- [Your task]: Within the records, find every line that includes the word "agent" and copy it.

Saved entries
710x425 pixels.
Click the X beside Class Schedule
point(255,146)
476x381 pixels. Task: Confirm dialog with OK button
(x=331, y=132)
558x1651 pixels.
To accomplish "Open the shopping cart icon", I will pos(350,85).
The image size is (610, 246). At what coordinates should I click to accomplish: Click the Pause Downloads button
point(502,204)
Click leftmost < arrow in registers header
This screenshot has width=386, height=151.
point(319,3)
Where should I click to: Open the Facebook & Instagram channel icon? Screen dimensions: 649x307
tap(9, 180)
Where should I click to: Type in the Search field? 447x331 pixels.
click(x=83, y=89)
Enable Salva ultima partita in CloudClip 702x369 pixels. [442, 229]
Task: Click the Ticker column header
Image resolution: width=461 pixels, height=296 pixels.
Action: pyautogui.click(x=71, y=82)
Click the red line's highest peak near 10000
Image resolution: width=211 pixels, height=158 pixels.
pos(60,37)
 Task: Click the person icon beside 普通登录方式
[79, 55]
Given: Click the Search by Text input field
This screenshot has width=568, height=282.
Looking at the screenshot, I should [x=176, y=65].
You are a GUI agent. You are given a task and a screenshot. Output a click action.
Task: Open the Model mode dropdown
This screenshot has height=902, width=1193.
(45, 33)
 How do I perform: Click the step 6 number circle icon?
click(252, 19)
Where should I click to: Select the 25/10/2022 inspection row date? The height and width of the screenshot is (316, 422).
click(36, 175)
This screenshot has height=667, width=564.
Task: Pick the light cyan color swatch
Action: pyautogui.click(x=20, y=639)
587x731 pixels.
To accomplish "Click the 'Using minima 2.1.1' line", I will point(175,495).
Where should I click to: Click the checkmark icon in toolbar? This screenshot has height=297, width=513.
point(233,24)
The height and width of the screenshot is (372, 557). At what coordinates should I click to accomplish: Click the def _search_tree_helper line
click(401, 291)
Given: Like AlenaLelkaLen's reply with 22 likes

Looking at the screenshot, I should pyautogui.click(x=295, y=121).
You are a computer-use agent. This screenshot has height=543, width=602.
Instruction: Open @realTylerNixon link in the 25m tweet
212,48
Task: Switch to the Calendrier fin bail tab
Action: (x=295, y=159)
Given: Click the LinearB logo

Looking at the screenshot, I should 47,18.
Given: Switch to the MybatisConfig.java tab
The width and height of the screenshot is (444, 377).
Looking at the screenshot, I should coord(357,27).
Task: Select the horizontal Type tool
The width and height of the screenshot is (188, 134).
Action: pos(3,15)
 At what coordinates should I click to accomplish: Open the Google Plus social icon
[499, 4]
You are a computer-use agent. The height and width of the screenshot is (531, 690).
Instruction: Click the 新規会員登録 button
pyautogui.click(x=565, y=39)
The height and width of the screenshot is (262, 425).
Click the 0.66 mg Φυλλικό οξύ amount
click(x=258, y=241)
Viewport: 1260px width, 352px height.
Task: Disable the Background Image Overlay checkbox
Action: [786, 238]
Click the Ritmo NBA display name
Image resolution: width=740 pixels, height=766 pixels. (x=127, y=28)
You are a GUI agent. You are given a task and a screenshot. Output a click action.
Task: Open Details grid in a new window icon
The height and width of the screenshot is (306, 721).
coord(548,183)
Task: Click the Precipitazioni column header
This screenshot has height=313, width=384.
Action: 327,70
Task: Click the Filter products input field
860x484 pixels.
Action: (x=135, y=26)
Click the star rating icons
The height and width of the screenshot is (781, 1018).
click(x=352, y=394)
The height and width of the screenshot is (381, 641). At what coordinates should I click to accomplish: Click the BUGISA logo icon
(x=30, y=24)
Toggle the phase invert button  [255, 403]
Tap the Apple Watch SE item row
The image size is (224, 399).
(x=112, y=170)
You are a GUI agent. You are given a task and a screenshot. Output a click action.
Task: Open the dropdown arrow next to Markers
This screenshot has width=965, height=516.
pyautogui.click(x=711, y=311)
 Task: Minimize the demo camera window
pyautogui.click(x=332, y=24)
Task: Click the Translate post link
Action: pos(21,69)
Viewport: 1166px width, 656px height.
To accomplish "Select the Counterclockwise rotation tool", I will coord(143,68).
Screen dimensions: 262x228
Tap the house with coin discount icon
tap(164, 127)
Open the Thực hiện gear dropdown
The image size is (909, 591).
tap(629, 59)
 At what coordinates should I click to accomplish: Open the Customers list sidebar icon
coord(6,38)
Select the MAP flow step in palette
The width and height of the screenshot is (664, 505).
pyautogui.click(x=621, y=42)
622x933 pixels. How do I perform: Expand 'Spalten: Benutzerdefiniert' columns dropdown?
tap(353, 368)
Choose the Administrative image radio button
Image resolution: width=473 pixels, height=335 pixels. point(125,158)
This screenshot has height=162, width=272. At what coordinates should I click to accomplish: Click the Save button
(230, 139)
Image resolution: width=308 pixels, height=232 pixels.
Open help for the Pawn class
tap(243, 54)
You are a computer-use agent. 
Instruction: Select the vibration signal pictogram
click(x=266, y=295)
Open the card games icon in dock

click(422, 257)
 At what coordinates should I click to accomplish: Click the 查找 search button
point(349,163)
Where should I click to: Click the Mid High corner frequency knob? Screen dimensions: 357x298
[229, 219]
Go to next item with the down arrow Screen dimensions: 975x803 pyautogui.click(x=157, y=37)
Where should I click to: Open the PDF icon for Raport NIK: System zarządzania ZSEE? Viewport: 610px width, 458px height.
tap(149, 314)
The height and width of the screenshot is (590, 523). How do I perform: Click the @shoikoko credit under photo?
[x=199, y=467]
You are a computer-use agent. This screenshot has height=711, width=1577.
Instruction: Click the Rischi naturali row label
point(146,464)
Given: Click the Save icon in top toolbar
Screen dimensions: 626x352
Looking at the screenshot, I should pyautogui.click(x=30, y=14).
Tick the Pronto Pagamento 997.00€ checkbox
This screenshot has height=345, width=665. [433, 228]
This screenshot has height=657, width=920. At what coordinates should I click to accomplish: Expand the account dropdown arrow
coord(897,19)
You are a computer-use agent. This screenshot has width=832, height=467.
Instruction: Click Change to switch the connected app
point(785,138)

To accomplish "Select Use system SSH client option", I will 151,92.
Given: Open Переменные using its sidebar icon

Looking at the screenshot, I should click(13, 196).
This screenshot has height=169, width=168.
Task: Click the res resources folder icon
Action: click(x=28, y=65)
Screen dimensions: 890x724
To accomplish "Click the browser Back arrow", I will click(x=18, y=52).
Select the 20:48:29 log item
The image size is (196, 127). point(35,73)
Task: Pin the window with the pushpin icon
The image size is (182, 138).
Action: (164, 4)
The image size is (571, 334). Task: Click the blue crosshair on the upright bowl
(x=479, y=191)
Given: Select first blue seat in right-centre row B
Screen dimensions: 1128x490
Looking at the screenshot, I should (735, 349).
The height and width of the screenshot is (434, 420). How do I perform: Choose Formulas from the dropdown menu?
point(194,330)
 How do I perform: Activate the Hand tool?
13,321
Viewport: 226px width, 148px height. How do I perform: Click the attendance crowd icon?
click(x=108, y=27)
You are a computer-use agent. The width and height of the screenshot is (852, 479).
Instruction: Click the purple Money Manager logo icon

- [Solved problem]:
You are a GUI agent. You are given a task and a screenshot. Output a click action.
You are a computer-use agent. This screenshot has height=543, width=602.
You are a computer-use agent. The height and width of the screenshot is (531, 690).
You are a GUI agent. You are given a task and a screenshot. Output a click action.
You are a GUI agent. You are given a task and a screenshot. Output a click action.
You are a computer-use agent. 
You are a computer-use agent. This screenshot has height=711, width=1577.
You are a computer-use agent. This screenshot has width=832, height=467.
You are a computer-use agent. The width and height of the screenshot is (852, 479).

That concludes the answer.